### Excerpted records
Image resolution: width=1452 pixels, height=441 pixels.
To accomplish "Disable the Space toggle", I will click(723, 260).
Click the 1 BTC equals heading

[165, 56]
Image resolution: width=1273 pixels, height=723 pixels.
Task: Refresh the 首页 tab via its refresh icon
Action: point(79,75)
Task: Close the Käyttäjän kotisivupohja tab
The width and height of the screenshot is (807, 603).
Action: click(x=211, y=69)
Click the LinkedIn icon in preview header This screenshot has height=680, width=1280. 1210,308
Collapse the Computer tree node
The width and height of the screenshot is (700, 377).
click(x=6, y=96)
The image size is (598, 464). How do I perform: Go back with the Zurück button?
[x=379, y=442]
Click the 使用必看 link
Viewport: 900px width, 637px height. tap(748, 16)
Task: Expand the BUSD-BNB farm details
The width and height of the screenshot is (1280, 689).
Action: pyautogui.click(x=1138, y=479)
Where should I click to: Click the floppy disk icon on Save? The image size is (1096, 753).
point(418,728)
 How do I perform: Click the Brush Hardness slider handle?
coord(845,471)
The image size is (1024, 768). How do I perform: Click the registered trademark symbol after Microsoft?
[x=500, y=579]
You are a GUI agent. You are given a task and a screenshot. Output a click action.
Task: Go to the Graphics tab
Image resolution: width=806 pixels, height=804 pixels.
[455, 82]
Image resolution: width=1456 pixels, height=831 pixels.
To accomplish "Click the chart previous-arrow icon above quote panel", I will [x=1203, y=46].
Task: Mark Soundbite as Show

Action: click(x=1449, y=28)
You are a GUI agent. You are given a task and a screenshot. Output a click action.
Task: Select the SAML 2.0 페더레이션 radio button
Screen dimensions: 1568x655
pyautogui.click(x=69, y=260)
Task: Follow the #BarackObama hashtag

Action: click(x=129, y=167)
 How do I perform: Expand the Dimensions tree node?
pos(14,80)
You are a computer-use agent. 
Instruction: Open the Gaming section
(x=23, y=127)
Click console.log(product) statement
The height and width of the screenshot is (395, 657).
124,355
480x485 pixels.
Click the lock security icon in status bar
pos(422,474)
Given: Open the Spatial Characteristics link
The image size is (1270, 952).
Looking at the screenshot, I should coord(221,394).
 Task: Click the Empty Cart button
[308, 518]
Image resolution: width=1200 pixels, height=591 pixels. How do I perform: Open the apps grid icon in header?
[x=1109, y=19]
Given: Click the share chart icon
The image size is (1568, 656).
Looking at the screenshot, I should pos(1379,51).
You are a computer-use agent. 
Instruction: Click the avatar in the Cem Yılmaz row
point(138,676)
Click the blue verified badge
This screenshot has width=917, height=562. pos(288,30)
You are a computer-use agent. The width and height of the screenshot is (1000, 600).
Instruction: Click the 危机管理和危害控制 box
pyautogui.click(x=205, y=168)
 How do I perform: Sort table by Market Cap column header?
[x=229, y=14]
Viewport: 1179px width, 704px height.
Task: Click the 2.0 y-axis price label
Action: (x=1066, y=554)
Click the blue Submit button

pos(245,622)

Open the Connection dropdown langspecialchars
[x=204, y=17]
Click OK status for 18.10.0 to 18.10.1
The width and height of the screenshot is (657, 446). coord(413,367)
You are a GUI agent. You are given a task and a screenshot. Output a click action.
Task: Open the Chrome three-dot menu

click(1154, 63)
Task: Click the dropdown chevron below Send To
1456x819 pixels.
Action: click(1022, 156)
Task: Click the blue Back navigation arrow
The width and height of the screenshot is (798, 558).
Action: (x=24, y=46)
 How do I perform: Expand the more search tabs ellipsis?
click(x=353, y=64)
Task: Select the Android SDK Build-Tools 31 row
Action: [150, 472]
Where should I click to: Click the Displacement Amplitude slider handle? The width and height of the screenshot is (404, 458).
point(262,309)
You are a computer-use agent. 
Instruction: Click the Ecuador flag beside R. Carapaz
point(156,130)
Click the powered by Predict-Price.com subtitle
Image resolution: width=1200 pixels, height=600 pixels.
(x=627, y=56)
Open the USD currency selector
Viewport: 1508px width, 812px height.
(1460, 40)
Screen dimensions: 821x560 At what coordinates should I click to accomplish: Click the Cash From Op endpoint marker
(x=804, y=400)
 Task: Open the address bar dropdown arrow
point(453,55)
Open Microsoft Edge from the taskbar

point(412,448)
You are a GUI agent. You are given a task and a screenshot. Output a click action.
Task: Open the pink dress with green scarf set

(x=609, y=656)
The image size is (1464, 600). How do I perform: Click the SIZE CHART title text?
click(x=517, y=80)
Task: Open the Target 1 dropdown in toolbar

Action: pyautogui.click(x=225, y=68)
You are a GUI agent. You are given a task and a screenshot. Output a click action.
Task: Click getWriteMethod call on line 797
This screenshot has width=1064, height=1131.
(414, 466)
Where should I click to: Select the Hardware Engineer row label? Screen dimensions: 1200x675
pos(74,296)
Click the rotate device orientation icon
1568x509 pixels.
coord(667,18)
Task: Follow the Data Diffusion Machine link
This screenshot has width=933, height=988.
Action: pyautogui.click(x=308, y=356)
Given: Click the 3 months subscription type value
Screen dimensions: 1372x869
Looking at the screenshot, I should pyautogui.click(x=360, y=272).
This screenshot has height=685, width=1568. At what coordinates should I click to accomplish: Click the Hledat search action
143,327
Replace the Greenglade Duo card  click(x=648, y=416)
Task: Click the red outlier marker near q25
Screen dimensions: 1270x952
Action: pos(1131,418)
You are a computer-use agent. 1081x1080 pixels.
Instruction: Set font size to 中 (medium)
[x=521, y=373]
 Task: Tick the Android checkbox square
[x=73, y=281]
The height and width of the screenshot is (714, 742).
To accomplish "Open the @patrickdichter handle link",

### Work to be completed
Reproduce the entire listing. Keep every word as it is.

### Task output
Image resolution: width=1452 pixels, height=441 pixels.
To accomplish "Disable the Space toggle", I will click(723, 260).
Click the 1 BTC equals heading

[165, 56]
Image resolution: width=1273 pixels, height=723 pixels.
Task: Refresh the 首页 tab via its refresh icon
Action: point(79,75)
Task: Close the Käyttäjän kotisivupohja tab
The width and height of the screenshot is (807, 603).
Action: click(x=211, y=69)
Click the LinkedIn icon in preview header This screenshot has height=680, width=1280. 1210,308
Collapse the Computer tree node
The width and height of the screenshot is (700, 377).
click(x=6, y=96)
The image size is (598, 464). How do I perform: Go back with the Zurück button?
[x=379, y=442]
Click the 使用必看 link
Viewport: 900px width, 637px height. tap(748, 16)
Task: Expand the BUSD-BNB farm details
The width and height of the screenshot is (1280, 689).
Action: pyautogui.click(x=1138, y=479)
Where should I click to: Click the floppy disk icon on Save? The image size is (1096, 753).
point(418,728)
 How do I perform: Click the Brush Hardness slider handle?
coord(845,471)
The image size is (1024, 768). How do I perform: Click the registered trademark symbol after Microsoft?
[x=500, y=579]
You are a GUI agent. You are given a task and a screenshot. Output a click action.
Task: Go to the Graphics tab
Image resolution: width=806 pixels, height=804 pixels.
[455, 82]
Image resolution: width=1456 pixels, height=831 pixels.
To accomplish "Click the chart previous-arrow icon above quote panel", I will [x=1203, y=46].
Task: Mark Soundbite as Show

Action: click(x=1449, y=28)
You are a GUI agent. You are given a task and a screenshot. Output a click action.
Task: Select the SAML 2.0 페더레이션 radio button
Screen dimensions: 1568x655
pyautogui.click(x=69, y=260)
Task: Follow the #BarackObama hashtag

Action: click(x=129, y=167)
 How do I perform: Expand the Dimensions tree node?
pos(14,80)
You are a computer-use agent. 
Instruction: Open the Gaming section
(x=23, y=127)
Click console.log(product) statement
The height and width of the screenshot is (395, 657).
124,355
480x485 pixels.
Click the lock security icon in status bar
pos(422,474)
Given: Open the Spatial Characteristics link
The image size is (1270, 952).
Looking at the screenshot, I should coord(221,394).
 Task: Click the Empty Cart button
[308, 518]
Image resolution: width=1200 pixels, height=591 pixels. How do I perform: Open the apps grid icon in header?
[x=1109, y=19]
Given: Click the share chart icon
The image size is (1568, 656).
Looking at the screenshot, I should pos(1379,51).
You are a computer-use agent. 
Instruction: Click the avatar in the Cem Yılmaz row
point(138,676)
Click the blue verified badge
This screenshot has width=917, height=562. pos(288,30)
You are a computer-use agent. The width and height of the screenshot is (1000, 600).
Instruction: Click the 危机管理和危害控制 box
pyautogui.click(x=205, y=168)
 How do I perform: Sort table by Market Cap column header?
[x=229, y=14]
Viewport: 1179px width, 704px height.
Task: Click the 2.0 y-axis price label
Action: (x=1066, y=554)
Click the blue Submit button

pos(245,622)

Open the Connection dropdown langspecialchars
[x=204, y=17]
Click OK status for 18.10.0 to 18.10.1
The width and height of the screenshot is (657, 446). coord(413,367)
You are a GUI agent. You are given a task and a screenshot. Output a click action.
Task: Open the Chrome three-dot menu

click(1154, 63)
Task: Click the dropdown chevron below Send To
1456x819 pixels.
Action: click(1022, 156)
Task: Click the blue Back navigation arrow
The width and height of the screenshot is (798, 558).
Action: (x=24, y=46)
 How do I perform: Expand the more search tabs ellipsis?
click(x=353, y=64)
Task: Select the Android SDK Build-Tools 31 row
Action: [150, 472]
Where should I click to: Click the Displacement Amplitude slider handle? The width and height of the screenshot is (404, 458).
point(262,309)
You are a computer-use agent. 
Instruction: Click the Ecuador flag beside R. Carapaz
point(156,130)
Click the powered by Predict-Price.com subtitle
Image resolution: width=1200 pixels, height=600 pixels.
(x=627, y=56)
Open the USD currency selector
Viewport: 1508px width, 812px height.
(1460, 40)
Screen dimensions: 821x560 At what coordinates should I click to accomplish: Click the Cash From Op endpoint marker
(x=804, y=400)
 Task: Open the address bar dropdown arrow
point(453,55)
Open Microsoft Edge from the taskbar

point(412,448)
You are a GUI agent. You are given a task and a screenshot. Output a click action.
Task: Open the pink dress with green scarf set

(x=609, y=656)
The image size is (1464, 600). How do I perform: Click the SIZE CHART title text?
click(x=517, y=80)
Task: Open the Target 1 dropdown in toolbar

Action: pyautogui.click(x=225, y=68)
You are a GUI agent. You are given a task and a screenshot. Output a click action.
Task: Click getWriteMethod call on line 797
This screenshot has width=1064, height=1131.
(414, 466)
Where should I click to: Select the Hardware Engineer row label? Screen dimensions: 1200x675
pos(74,296)
Click the rotate device orientation icon
1568x509 pixels.
coord(667,18)
Task: Follow the Data Diffusion Machine link
This screenshot has width=933, height=988.
Action: pyautogui.click(x=308, y=356)
Given: Click the 3 months subscription type value
Screen dimensions: 1372x869
Looking at the screenshot, I should pyautogui.click(x=360, y=272).
This screenshot has height=685, width=1568. At what coordinates should I click to accomplish: Click the Hledat search action
143,327
Replace the Greenglade Duo card  click(x=648, y=416)
Task: Click the red outlier marker near q25
Screen dimensions: 1270x952
Action: pos(1131,418)
You are a computer-use agent. 1081x1080 pixels.
Instruction: Set font size to 中 (medium)
[x=521, y=373]
 Task: Tick the Android checkbox square
[x=73, y=281]
The height and width of the screenshot is (714, 742).
To accomplish "Open the @patrickdichter handle link",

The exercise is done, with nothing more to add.